An important component of a sigma delta ADC is a one-bit digital-to-analog converter which receives an input from a comparator connected to the output of a loop integrator. The one-bit DAC supplies an error signal to a summing junction at the input of the sigma delta modulator loop.
Switched capacitor circuits have been used to implement the one-bit DAC in sigma delta ADC's. Typically, the basic elements of a switched capacitor circuit are a capacitor and two switches. A charge is transferred from a voltage source to the capacitor through the first switch on a first clock phase. The first switch is opened, and the charge is transferred from the capacitor to an output through the second switch on a second clock phase. The switches are typically implemented as CMOS transistors.
A first prior art sigma delta modulator circuit is shown in FIG. 3. A one-bit DAC 10 is implemented as a switched capacitor circuit. Charge is coupled from a reference voltage source VREF to capacitors 12 and 14 through switches 16, 18, 20 and 22. The charge is transferred from switches 12 and 14 to the summing junctions 23A, 23B of an integrator 24 through switches 30, 32, 34 and 36. The switches 32 and 34 are controlled by a data dependent control signal formed by logically ANDing clock phase 1 (.PHI..sub.1) with the output of comparator 38. Switches 30 and 36 are controlled by a data dependent control signal formed by logically ANDing clock phase 1 with the inverted comparator output. Charge is delivered to the summing junctions only on clock phase 1.

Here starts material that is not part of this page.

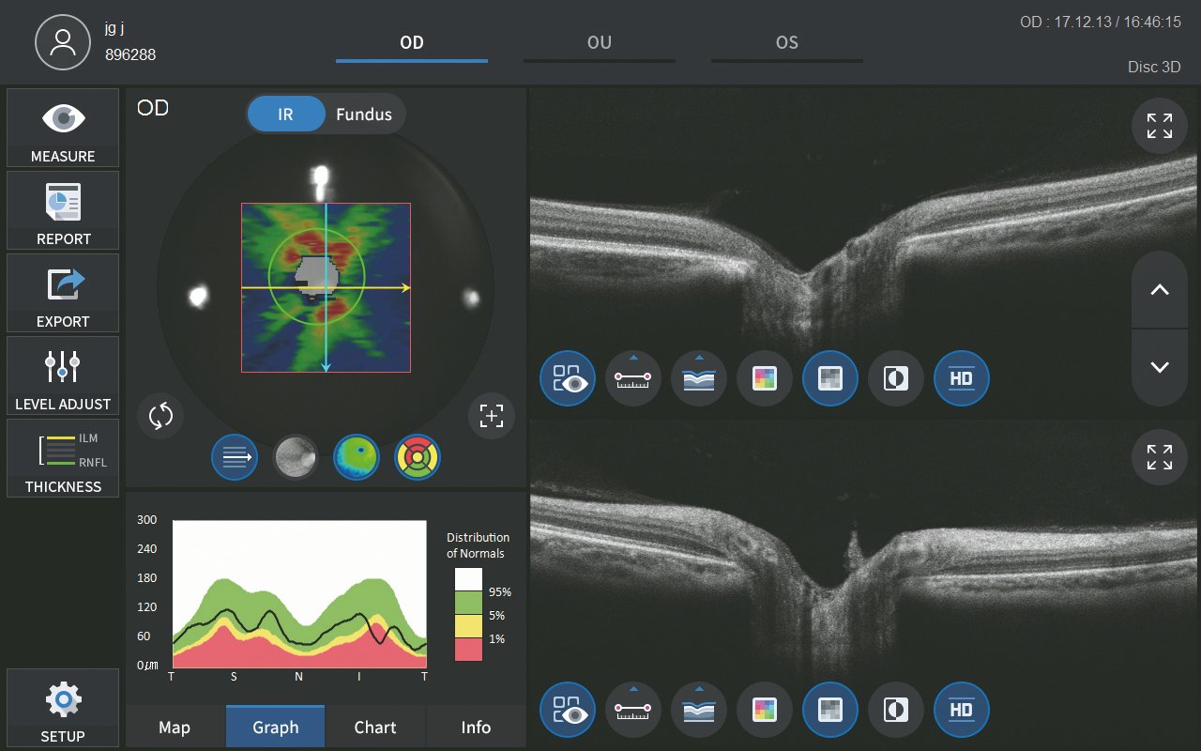Select the color thickness map icon

(x=357, y=457)
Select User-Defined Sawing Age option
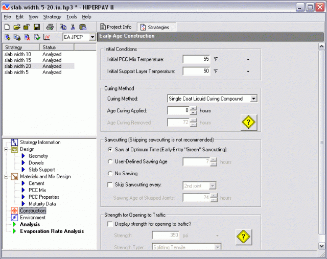Screen dimensions: 327x259 click(110, 161)
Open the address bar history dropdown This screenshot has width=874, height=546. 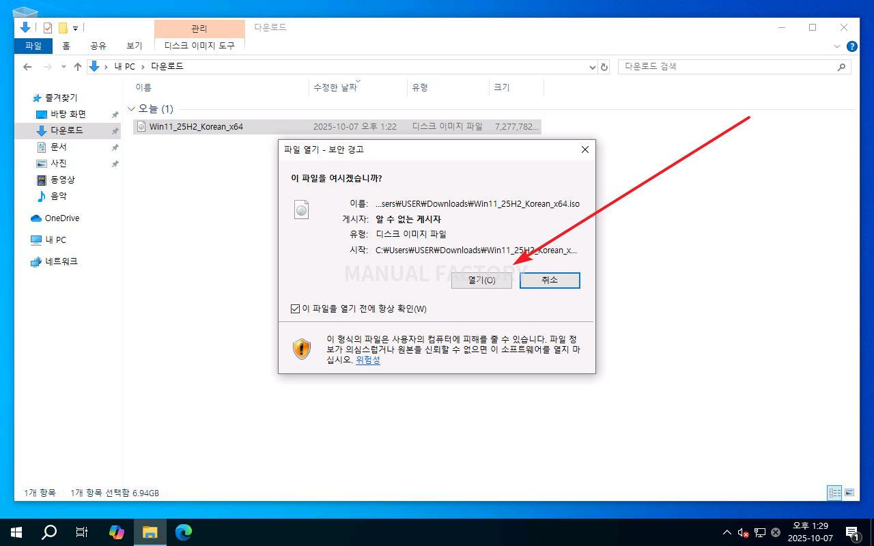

A second prior art circuit is shown in FIG. 4. A similar circuit is disclosed by M. Sarhang-Nejad et al in "A True 16-Bit 20 kHz Multibit Sigma Delta ADC With Digital Correction", IEEE 1992 Custom Integrated Circuits Conference Proceedings, pages 16.4.1 to 16.4.4. A one-bit DAC 40 is implemented as a switched capacitor circuit. A DAC 42 applies a data dependent reference voltage VREF to the switched capacitor circuit. The circuit of FIG. 4 does not utilize data dependent switching in the switched capacitor circuit. Charge is delivered to the summing junction only on one phase of the clock cycle. The circuit of FIG. 4 causes a nonlinear voltage dependent load on the voltage reference, which results in signal path distortion.
The prior art one-bit DAC circuits provide generally satisfactory performance. However, it is desirable to provide improved circuit structures, particularly with respect to reducing the circuit area requirements for integrated circuits.